There’s a Good Boy: making kin with a symbiotic virus

Thu, 29 Feb 2024 • 03:30PM - 05:00PM

A02 Social Sciences Building, Room 441

Free

This seminar is hosted by the Sydney Student and Staff Workshop in Anthropological Research Methods (SSSWARM), Sydney Southeast Asia Centre (SSEAC) and the School of Social and Political Sciences' Discipline of Anthropology.

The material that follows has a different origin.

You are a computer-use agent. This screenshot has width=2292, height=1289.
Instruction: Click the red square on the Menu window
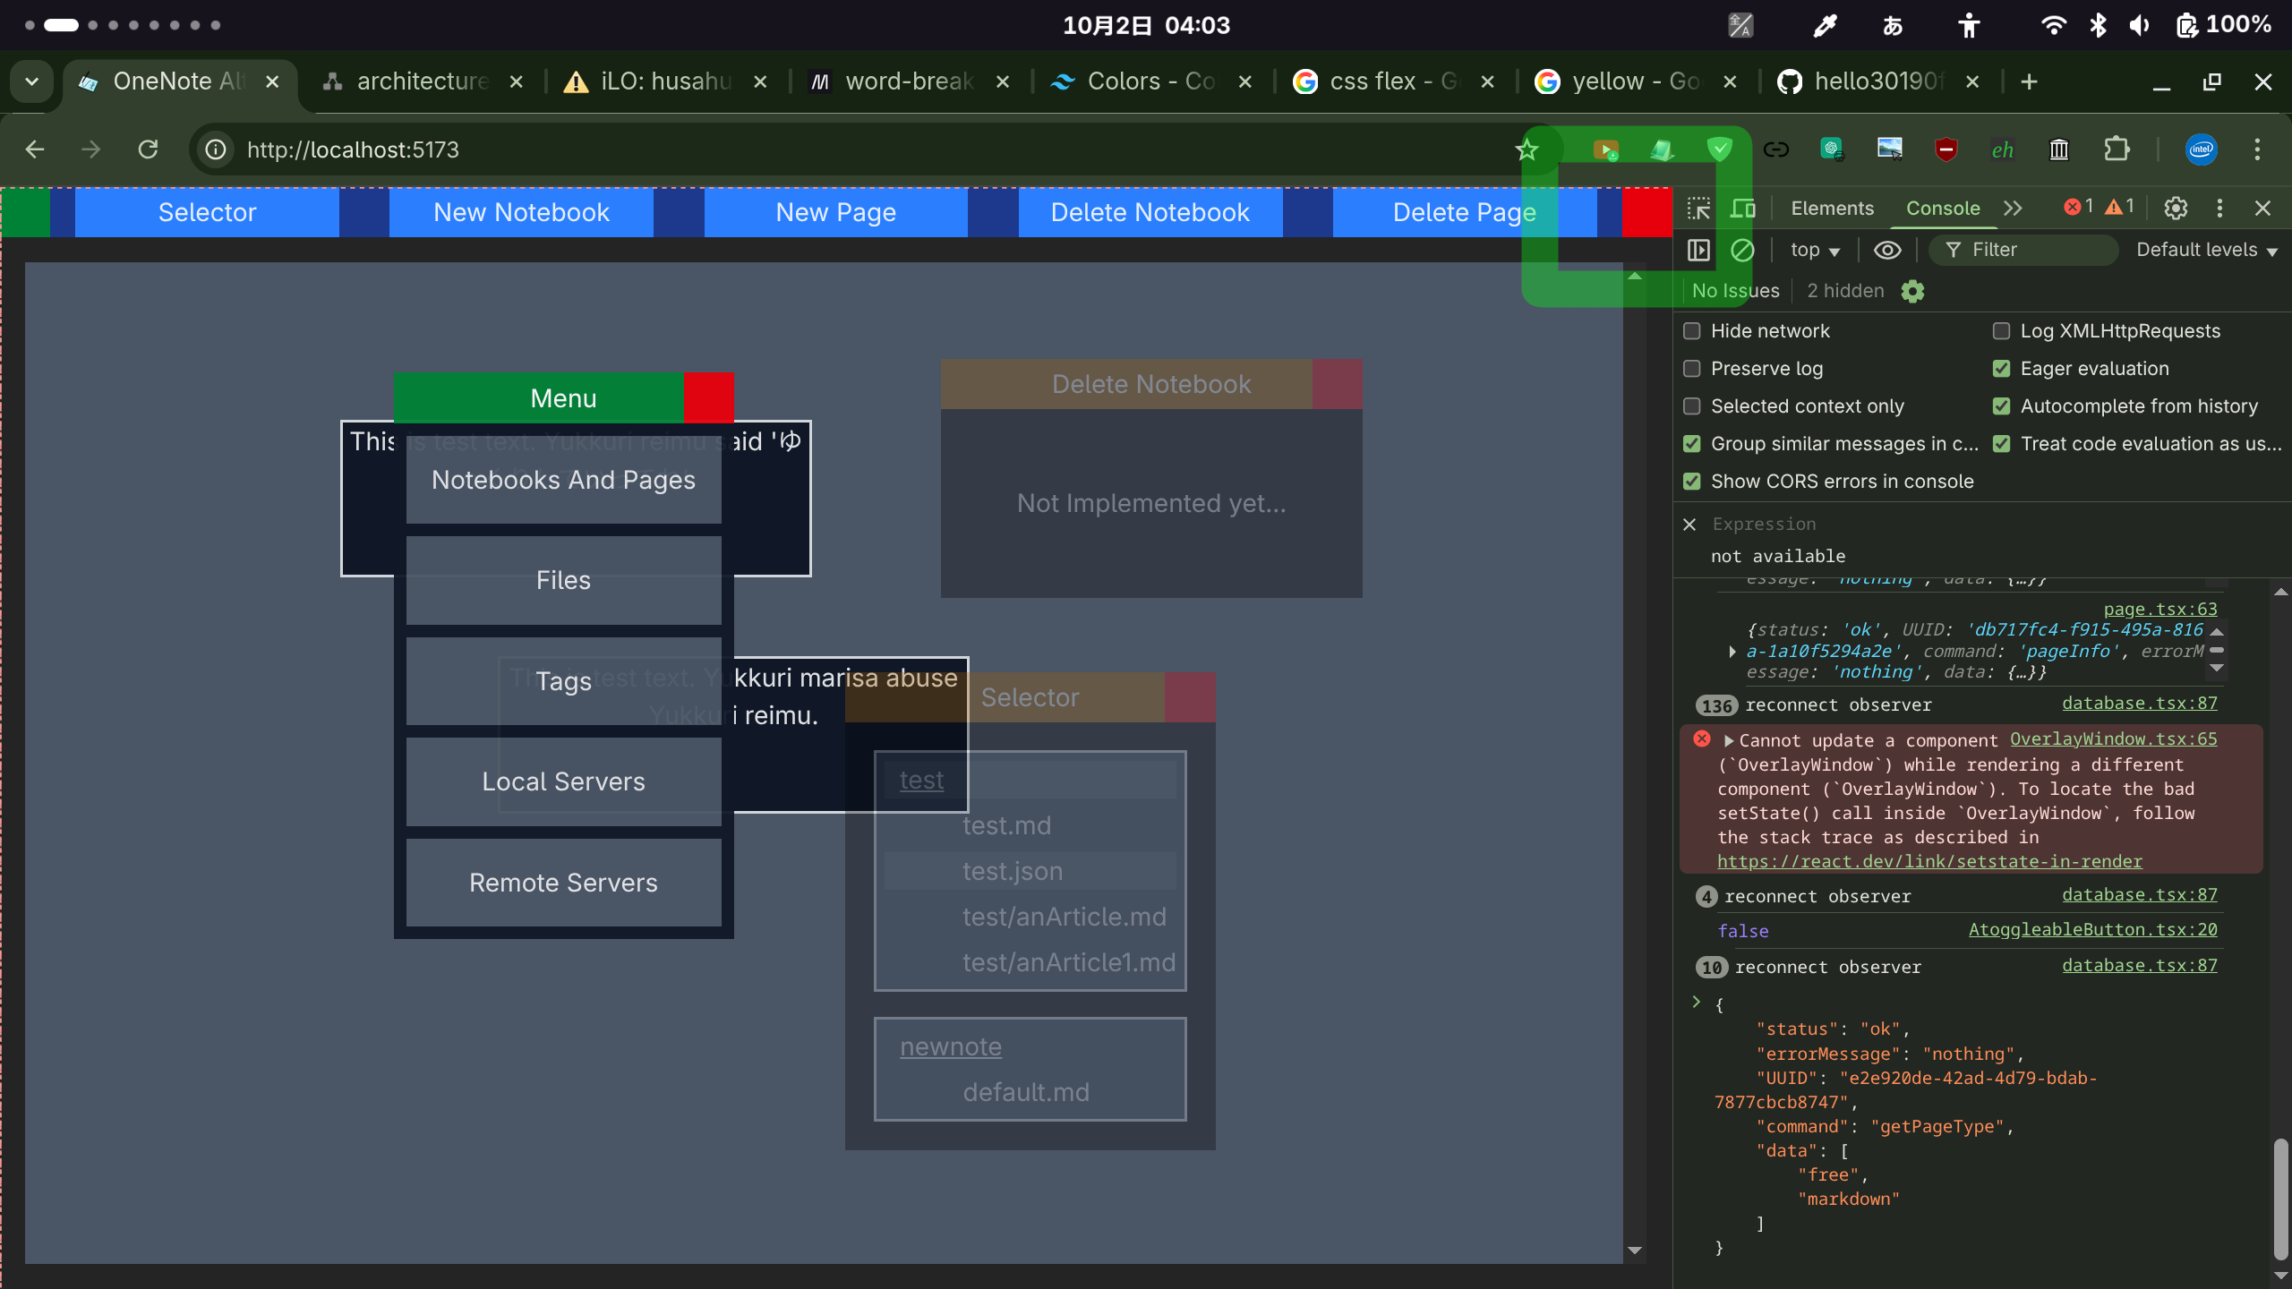pyautogui.click(x=708, y=397)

Presenter: Ben Hegarty (UNSW)

Virological research is now attending to the possibility that not all viruses cause disease. Some viruses may even be good for us. In this paper, I discuss opportunities for theorising viral symbiosis drawing on my research about the human pegivirus, also known as the ‘Good Boy Virus.’ Good Boy was accidentally discovered in 1995 in the context of hepatitis research. Since then, Good Boy was found to have beneficial impacts for people living with HIV and Ebola, and even touted as a potential 'biovaccine' at a moment of increasing antimicrobial resistance. An ethnography of the human pegivirus offers an ideal opportunity to develop a theoretical account of multispecies symbiosis, in turn opening new vistas on how to live ethically with viruses. However, viruses are notoriously tricky to study as a participant observer: they are microscopic and can be dangerous to human and non-human hosts. This paper will bring together concepts and approaches from virology, queer theory, and more-than-human anthropology, to invite participants into a dialogue about how ethnographic methods can advance new understandings of multispecies relations through an empirical, multisited account of the Good Boy virus.

"I'll be a Good Boy", Kelvin Atmadibrata. WhatsApp messages and photograph taken with iPhone8 camera. Image reproduced with permission from the artist.